Teníamos dos opciones: sacarlo del colegio, que era lo que estábamos a punto de hacer, hartos de sentirnos mal y hacerle sentir mal, o buscar una solución intermedia. Sonaba de lo más absurda, ¿cómo va un padre a preguntarle a un hijo si quiere ir al colegio cada mañana? Yo mismo me podía imaginar las respuestas: "Es lo más tonto que he oído en mi vida, cada día te dirá que no"; "Los niños tienen que ir al colegio y punto"; "Desde cuando son los niños los que dicen lo que pueden y no pueden hacer"; "Lo estáis sobreprotegiendo... sólo os falta meterlo en una burbuja" y un largo etcétera. Pero ya nos daba todo igual, sólo queríamos recuperar a nuestro hijo y nuestras vidas, queríamos volver a poder quererle, y necesitábamos volver a sentirnos bien con nuestra manera de proceder.

Así que cada empezamos a preguntarle si quería ir al colegio, y cuando dijo que no, aceptamos su respuesta, la respetamos, y no fue al colegio. Ese día se inició un cambio sorprendente en él, que fue mejorando con cada "no". De nuevo se supo escuchado, respetado y querido.
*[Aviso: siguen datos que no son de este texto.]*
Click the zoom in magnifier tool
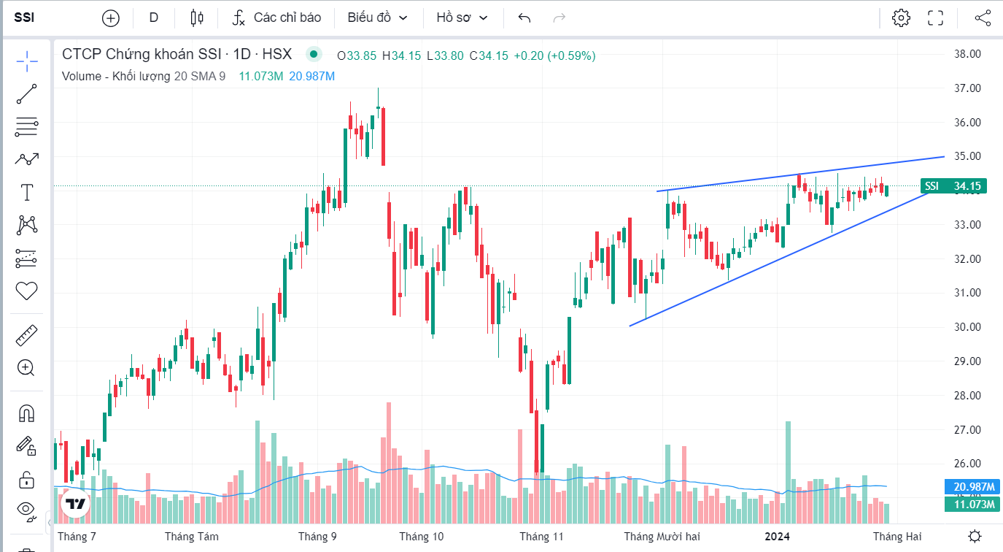The height and width of the screenshot is (552, 1003). point(27,367)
De nuevo supo que estábamos ahí y que íbamos a apoyar su decisión fuera cual fuera.

¡Y muchos días dijo que sí quería!

Y para nuestra sorpresa (aunque lo imaginábamos), muchos días respondía que sí. Es cierto que al colegio íbamos igualmente porque el mayor seguía yendo, y quizás eso ayudó un poco, pero muchos días lo decía. Que quería ir al colegio, y entonces entraba contento porque era su decisión.
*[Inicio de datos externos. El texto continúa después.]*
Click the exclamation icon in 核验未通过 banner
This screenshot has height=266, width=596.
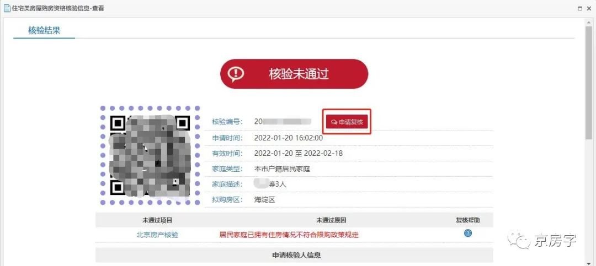(236, 74)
Los niños deberían decidir si ir o no al colegio

A partir de ese momento mi visión acerca del colegio cambió por completo. Del lugar al que los niños tienen que ir sí o sí porque es su obligación, pasó a ser, en mi mente, el lugar al que los niños van a aprender porque quieren aprender. Y para querer aprender las escuelas tienen que conseguir que los niños se lo pasen bien, que se sientan queridos y respetados, que se sientan parte del grupo, que estén motivados para ir, con ilusión de entrar y ver de nuevo a sus compañeros y al profesor... si no lo consiguen todo se hace más difícil, porque entonces vuelve a ser el lugar al que hay que ir, te guste o no.

Y ya dicen que para aprender algo lo primero es querer aprenderlo, por eso tuve y tengo claro que son los niños los que deberían decidir si ir o no al colegio, al menos cuando son más pequeños, para que no sientan que han perdido a sus guías, sus padres, sus personas de confianza. Imagino siempre las épocas en que no había escuelas, cuando los más ancianos del poblado juntaban a los niños para enseñarles cosas en base a su experiencia, y no imagino a ningún niño siendo llevado a la fuerza ante él, sino todo lo contrario: muchos niños corriendo para escuchar lo que aquel hombre con barba blanca tenía que contar, mientras otros niños se dedicaban a otras cosas como jugar, correr o trepar, porque no sentían aún la necesidad de aprender, o no se había despertado aún la curiosidad de saber todo aquello.

Y luego me acuerdo de los niños finlandeses, que no aprenden a leer hasta que tienen 7 años, y me doy cuenta de que nos queda aún mucho por aprender. A los 7 años porque se esperan a que tengan hambre de letras. Porque para entonces han visto letras por todas partes, en las películas subtituladas, en los carteles, en los cuentos, en los libros, y se dan cuenta de que no saben descifrarlas... y ven que los adultos lo hacen, y los niños más mayores, y desean lograrlo también. Tienen ganas de aprender y ponen su energía y empeño en ello. Y si alguno no tiene demasiada curiosidad, esperan a los 8 años, porque no importa la edad, sino el porqué, no importa que lea, sino que lo haga cuando quiera hacerlo.

Por eso en realidad no importa cuando aprendan, sino que cuando lo hagan, sea porque quieren aprenderlo. Es el mejor modo de avanzar y de querer saber cada día un poco más.

Pero en España no está montado así y nos hacen creer que si no aprenden ahora ya no lo harán nunca, y que la motivación importa menos que los resultados. Y nos hacen creer que aun cuando los niños entran llorando, es lo mejor para ellos, porque la vida es así de dura y tienen que aprender que tienen obligaciones... pese a que, como digo, aprender nunca debería ser obligatorio.